__TASKS AND EXERCISES__:
A – Answer these questions from the 401(k) fiduciary text:
(i) What name appears in parentheses for the pension law?
(ii) When do fiduciaries not have to follow the plan documents?
(iii) Whom do many employers use to help keep their retirement plans on the straight and narrow?
B – Please return the stretch of the 401(k) fiduciary text from "The pension law" through "inconsistent with ERISA)", copied word for word.

__DOCUMENT SECTION__:
· · · · · · ·
If your business sponsors a 401(k) plan, you know there are complex compliance requirements. That’s one reason so many employers use service providers to help keep their retirement plans on the straight and narrow.
What you may not know is that no matter how many professionals you hire, you still may be a plan fiduciary. Operating a plan involves many actions that may make the person or entity performing them a fiduciary.
The pension law (ERISA) sets standards of conduct for plan fiduciaries and outlines several important fiduciary duties. For example, fiduciaries are required to:
- Act solely in the interest of, and with the exclusive purpose of providing benefits to, plan participants and their beneficiaries
- Carry out their duties prudently
- Follow the plan documents (unless inconsistent with ERISA)
- Diversify plan investments
- Pay only reasonable plan expenses
In the News
A recent case* highlights what can happen when a 401(k) plan is mismanaged and participants sue the plan’s fiduciaries.
· · · · · · ·
__SOURCE DATA__:
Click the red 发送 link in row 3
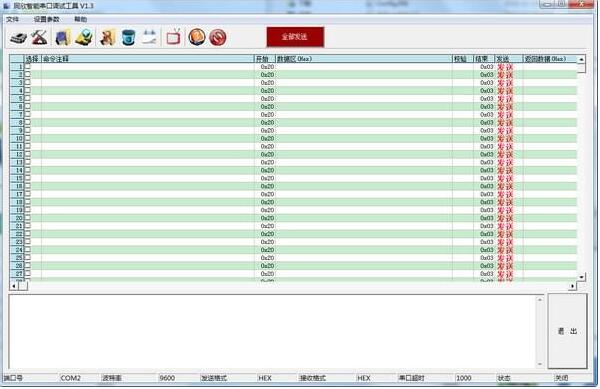This screenshot has width=600, height=389. click(505, 83)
· · · · · · ·
__TASK RESPONSES__:
A –
(i) ERISA
(ii) When the plan documents are inconsistent with ERISA
(iii) Service providers

B –
The pension law (ERISA) sets standards of conduct for plan fiduciaries and outlines several important fiduciary duties. For example, fiduciaries are required to:
- Act solely in the interest of, and with the exclusive purpose of providing benefits to, plan participants and their beneficiaries
- Carry out their duties prudently
- Follow the plan documents (unless inconsistent with ERISA)